Kitapi iki kişilik bir ekipten oluşuyor. Ben yazılım tarafına bakıyorum, Sefa Bey de destek ve iş geliştirme tarafına bakıyor diye özetleyebiliriz. Kitapi ticari bir girişim olmadığından gönüllü olarak bu işi yapıyorduk. Zaman zaman başka arkadaşlarımızdan da destek aldık. Örneğin Android uygulaması nasıl yazılır bilmediğimiz için bu işi aynı işyerinde çalıştığımız arkadaşlarımızdan rica etmiştik ve sağolsunlar ücret talep etmeden hem telefon hem de tablet uygulamalarını hazırlamışlardı. Bu uygulamaları zamanla güncelleyemediğimiz için her iki platformdan da kaldırıldılar maalesef. İnşallah tekrar oluşturacağız.

Gönüllü Android geliştiricimiz Murat Korkmazoğlu

Gönüllü Android geliştiricimiz Murat Korkmazoğlu

Kitapi ilk müşterisini nasıl elde etti?

Bundan önce şunu ifade edeyim. Biz Kitapi’yi 2015’te gönüllü, ücretsiz bir proje olarak başlattık. Kısa bir sürede bilhassa okullardan teveccüh olunca zamanla kaynaklarımız yetmemeye başladı. Herhangi bir yerden ödeme de almıyorduk. Zaten istesek de resmi olarak alamazdık. Çünkü bir şirket değildik. Ama hedefimiz şirket kurmaktı. Dolayısı ile sadece sponsor arayışında bulunduk ilk yıllarda. Sağolsun kütüphanecilikle ilgili bazı firmalar bize küçük çapta sponsor oldular. Biz de onların ücretsiz yazılım çözümü olduk :) Profesyonel rakiplerimiz yıllık 10.000 TL gibi fiyatlar isterken biz hiç para talep etmiyorduk. Bu da pek çok müşterinin işine geliyordu. Biz nihayet 2020’de kendi şirketimizi kurabildik. Daha doğrusu bir teknoloji şirketi kurduk ve Kitapi bu şirketin ürünlerinden biri oldu. Kitapi’nin mağazasından alışveriş yapan ilk müşterimiz Hatay’dan Metin beydi. Kitapi sticker’i almıştı.

İlk Sipariş

Kitapi’nin İlk Siparişi

Kitapi’nin geliştirilme sürecinde hangi araçları veya kütüphaneleri kullandınız ve nasıl bir süreç izlediniz?

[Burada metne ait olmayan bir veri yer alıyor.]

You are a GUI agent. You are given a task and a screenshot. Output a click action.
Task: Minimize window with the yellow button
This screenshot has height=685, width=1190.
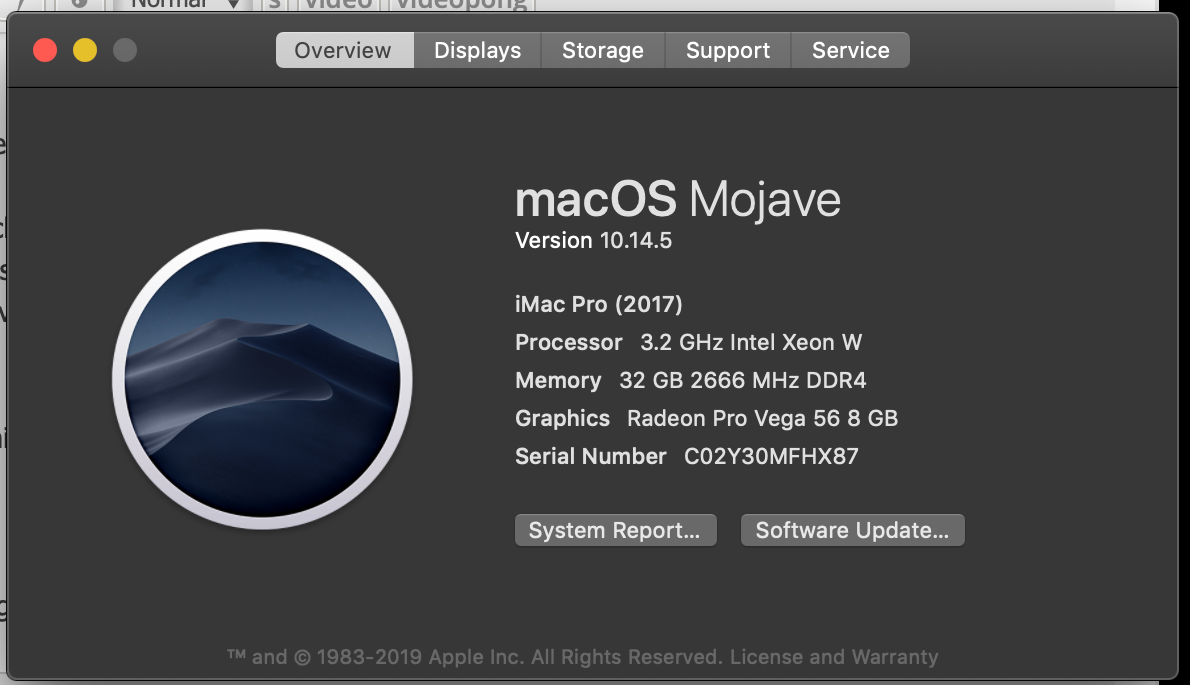pos(85,50)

Kitapi’yi Laravel PHP Framework ile kodladık. 2020’de kurduğumuz kendi şirketimiz olmakla beraber aslında on beş yılı aşkın bir süredir zaten bir teknoloji firmasında yazılım geliştirici ve direktör olarak çalışıyorum. Bu firmada uzun yıllardır Zend PHP Framework kullanıyorduk. Şirkette dahil olduğum ekip Ar-Ge ekibi olduğu için yeni bir şey denemek genelde bizim ekibe nasip oluyordu. Kısa bir süre beraber çalıştığımız Türkiye’de PHP kullanıcılarının yakından tanıdığı Emir Karşıyakalı bize sık sık Laravel’i övüyordu :) Övdüğü kadar da varmış. İncelediğimde çok beğendim ve bir projede kullanmak istedim. Çalıştığım şirket kendi projelerimizi de geliştirmemize imkan veren, bunun çalışanların ve şirket know-how’unun gelişmesinde önemli rol aldığına inanan bir felseye sahip olduğu için Laravel’i Kitapi projesinde kullandım. Böylece kendimize bir proje çıkartırken çalıştığımız şirkete de yeni bir framework yeteneği katmış olduk. Geçen altı sene içerisinde çalıştığımız şirketteki yeni projelerin hemen hepsi Laravel ile yazıldı.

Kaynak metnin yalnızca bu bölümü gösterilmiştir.